Date of Award


Document Type


Degree Name

Master of Science (MS)



First Advisor

Janet L. Stein


The overall 5-year survival rate for woman diagnosed with breast cancer has increased significantly over the last 20 years. However, prognosis for women with stage IV, metastatic disease remains very poor. Women diagnosed with stage 0-III breast cancer have above an 85% chance of survival over a 5-year period while women diagnosed with stage IV breast cancer have a 5-year survival of less than 30%. A better understanding of the molecular mechanisms driving aggressive breast cancer is essential for the potential discovery of more targeted therapies to increase the survival rates for women diagnosed with stage IV breast cancer.

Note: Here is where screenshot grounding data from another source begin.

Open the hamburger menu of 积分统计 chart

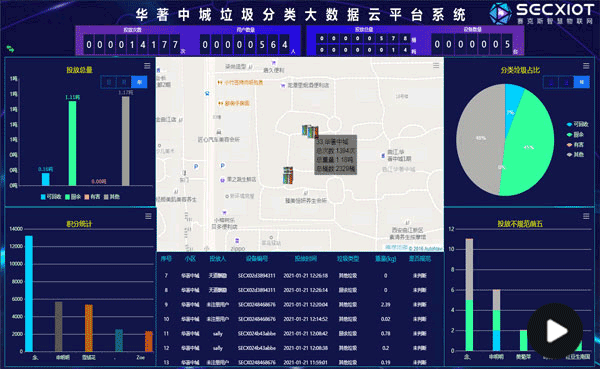click(148, 216)
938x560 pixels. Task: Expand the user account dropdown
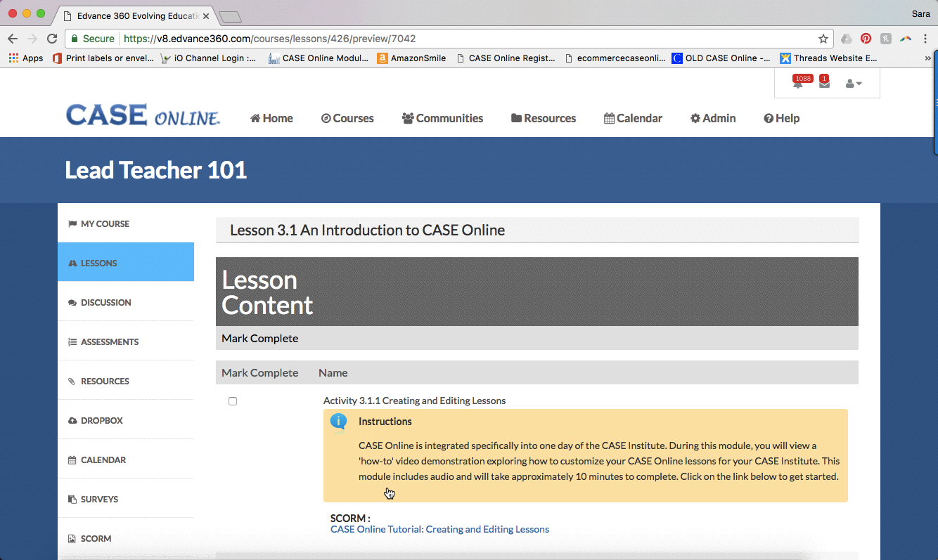[853, 84]
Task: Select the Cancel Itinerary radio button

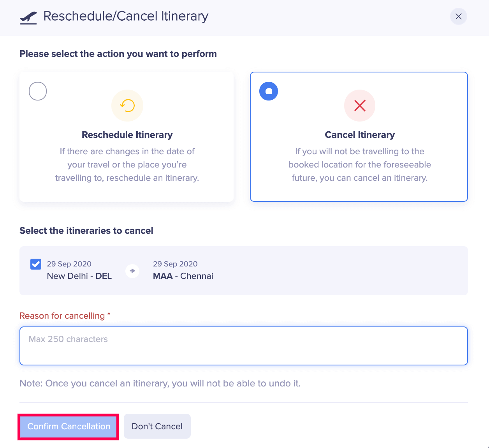Action: click(269, 91)
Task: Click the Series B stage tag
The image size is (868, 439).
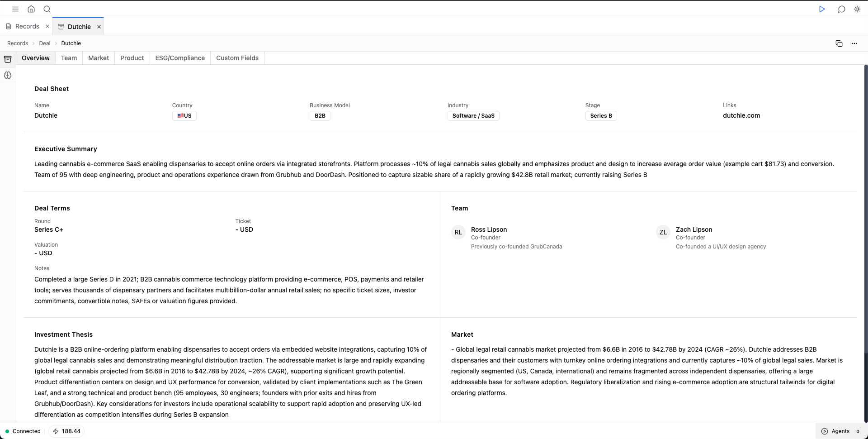Action: [601, 116]
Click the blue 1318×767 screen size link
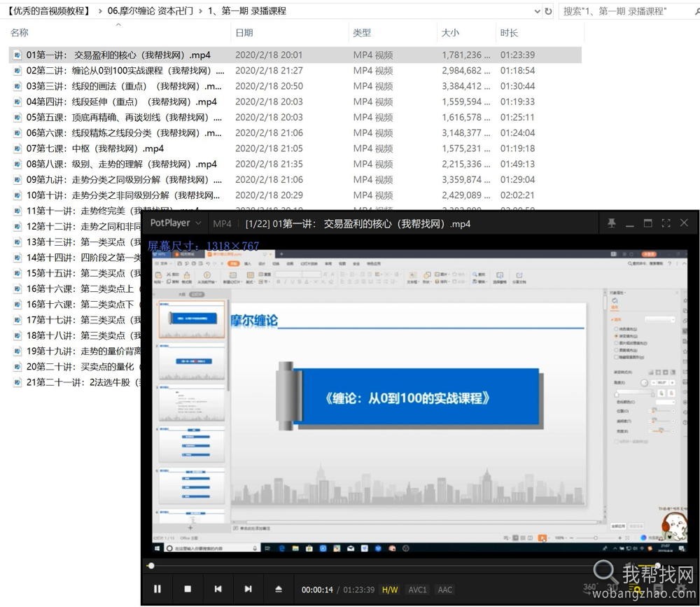The width and height of the screenshot is (700, 607). [x=232, y=245]
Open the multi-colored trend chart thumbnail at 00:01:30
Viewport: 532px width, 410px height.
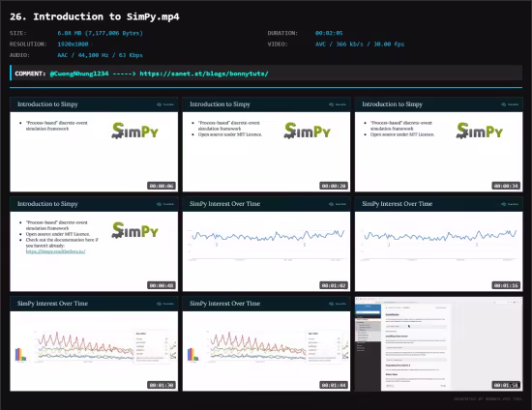(94, 344)
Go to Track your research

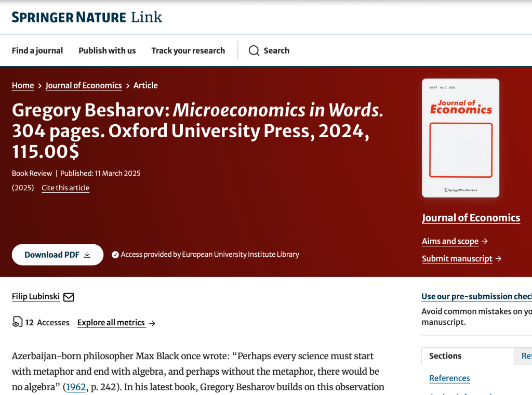pos(188,50)
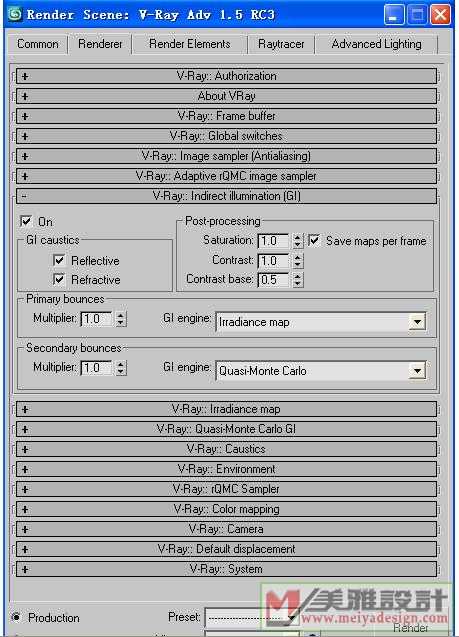Screen dimensions: 459x637
Task: Toggle the Save maps per frame checkbox
Action: [x=314, y=240]
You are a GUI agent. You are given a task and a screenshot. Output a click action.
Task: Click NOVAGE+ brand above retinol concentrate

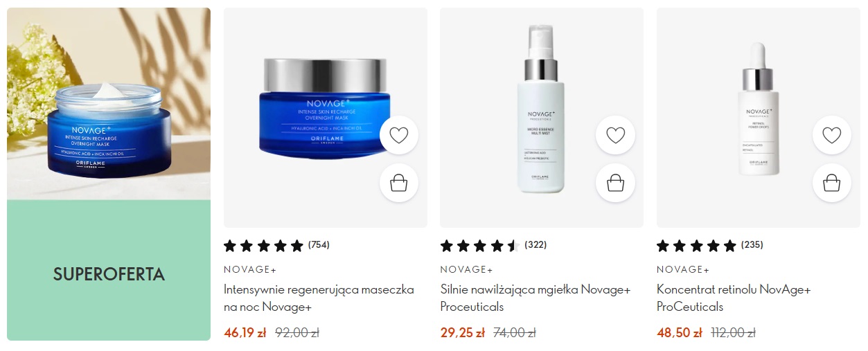coord(683,269)
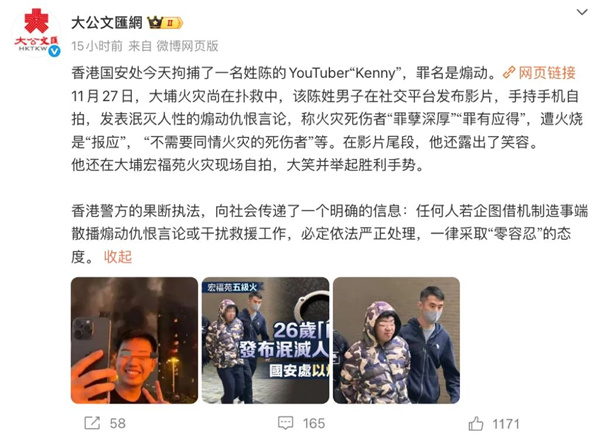The height and width of the screenshot is (441, 600).
Task: Open the burning building selfie thumbnail
Action: [134, 340]
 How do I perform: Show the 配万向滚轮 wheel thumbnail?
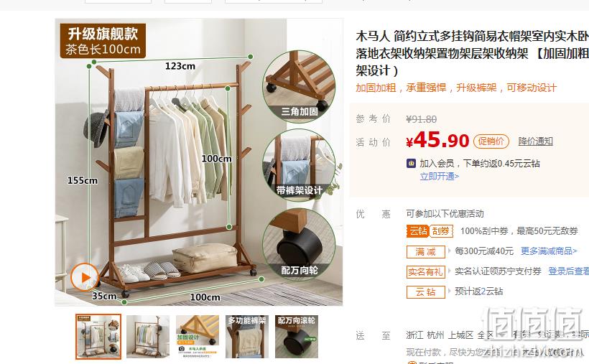tap(297, 337)
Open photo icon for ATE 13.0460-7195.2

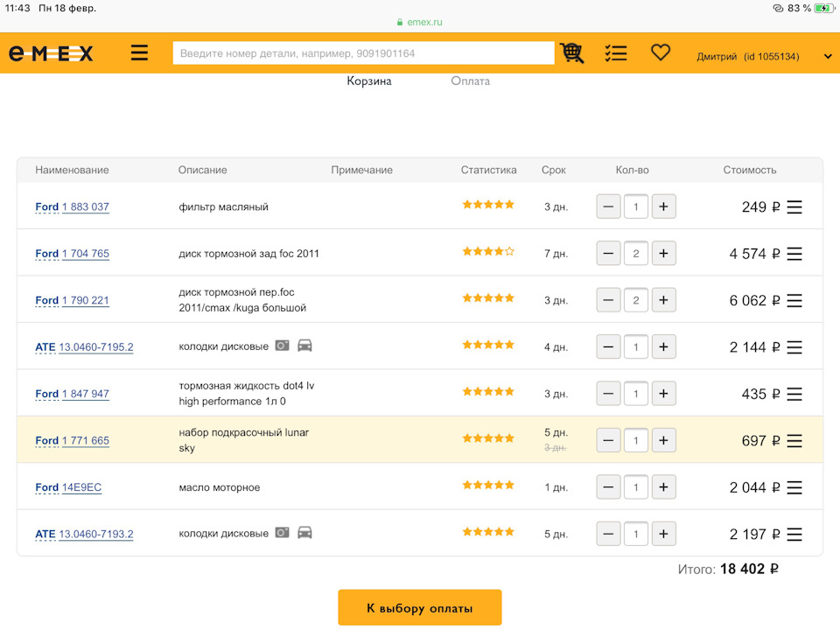point(282,346)
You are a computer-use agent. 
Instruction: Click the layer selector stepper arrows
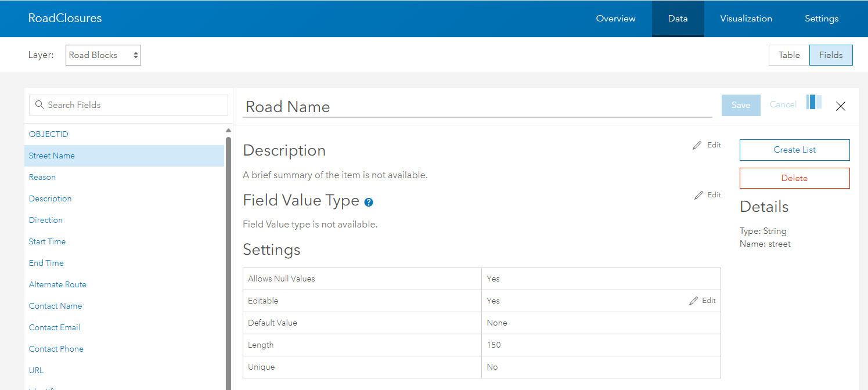coord(135,55)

Previous members of the Stein/Lian laboratory profiled 113 novel, small RNA molecules in various breast cancer cell models to identify potential candidates for testing. In this study, we examine a novel class of short, non-coding RNA molecules called tRNA-derived small RNAs (tsRNAs). These molecules are 18-48 nucleotides long and are cleaved RNA fragments generated during tRNA maturation. We identified two candidate tsRNAs, ts-2 and ts-112, that have relatively low expression in the normal-like breast epithelial cell line, MCF10A, and increase in expression as breast cancer becomes more aggressive, with the highest expression in the MCF10CA1a cell line.

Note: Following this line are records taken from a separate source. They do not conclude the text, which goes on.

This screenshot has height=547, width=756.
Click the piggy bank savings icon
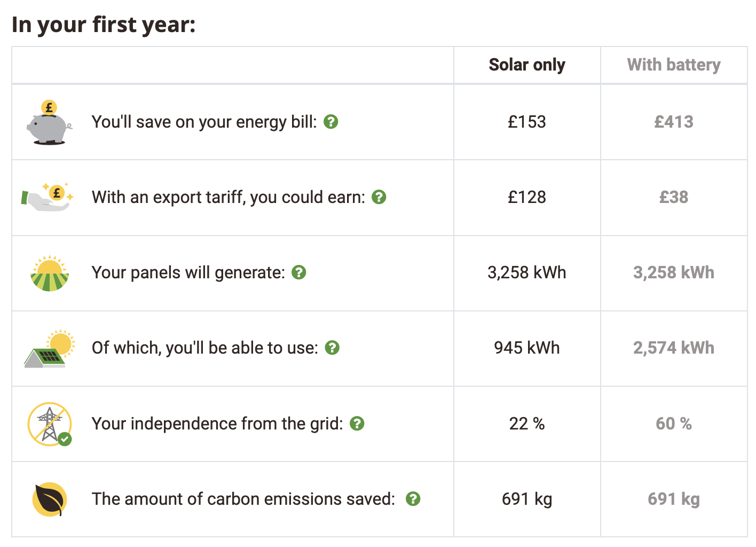tap(49, 123)
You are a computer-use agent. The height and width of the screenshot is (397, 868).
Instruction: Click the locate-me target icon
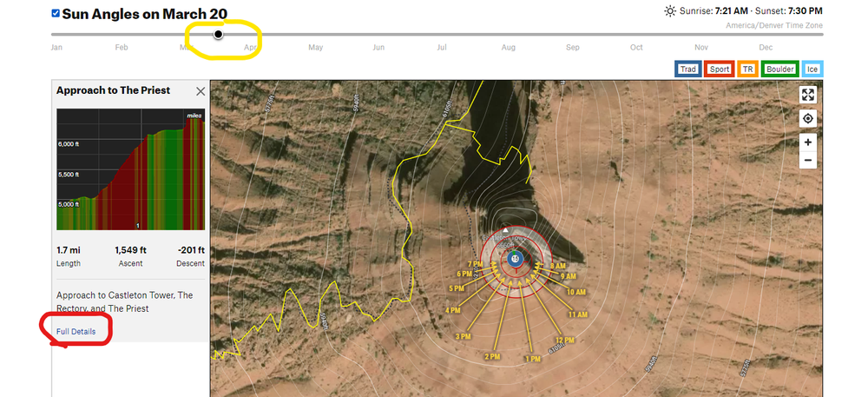808,118
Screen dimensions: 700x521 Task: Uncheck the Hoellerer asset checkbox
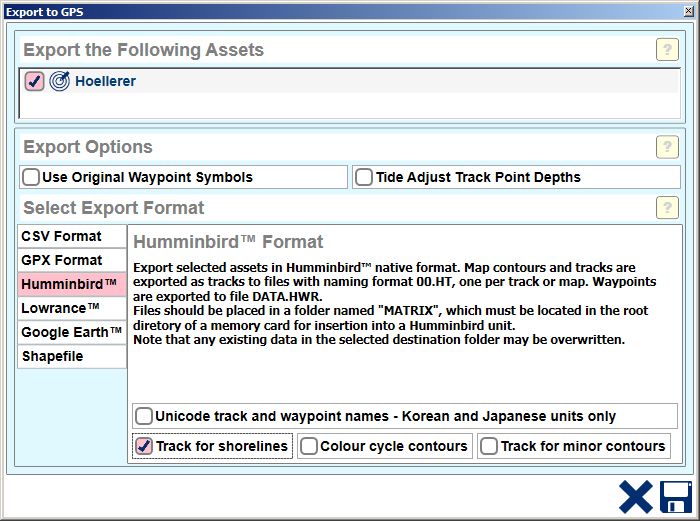pos(34,81)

Because ts-2 and ts-112 are upregulated in MCF10CA1a cells compared to MCF10A cells, we hypothesized that ts-2 and ts-112 promote breast cancer disease progression. In this study, inhibitors of ts-2 and ts-112 were transfected into MCF10CA1a cells and mimics were transfected into MCF10A cells to further understand the role of these molecules in certain cancer phenotypes. Assays were performed to assess the affect of tsRNA on cell growth, death, migration, invasion, and any cell cycle changes after ts-2 and ts-112 gain or loss of function

We observed a decrease in cell growth rate over time after ts-2 and ts-112 inhibition in MCF10CA1a cells. In trypan blue exclusion growth curve assays, tsRNA inhibited populations had fewer cells than mock and negative control populations over a 72-hour time course. Further, we observed parallel results with CCK-8 assays for cell proliferation and in a flow cytometry analysis of the cell cycle. The percent of cells in S phase increased in the ts-2 and ts-112 inhibited populations when compared to the mock and negative control, indicating that cells are blocked in S phase after tsRNA inhibition. We observed an increase in cell growth rate over time after ts-2 and ts-112 overexpression in MCF10A cells. We performed trypan blue exclusion growth curve assays and saw an increase in population growth over a 72-hour time course. In parallel, similar results were observed using a CCK-8 cell proliferation assay, where ts-2 and ts-112 overexpressed populations had an increase in cell proliferation compared to mock and negative control. Cell death, migration and invasion were unchanged when ts-2 and ts-112 levels were manipulated in these cell models.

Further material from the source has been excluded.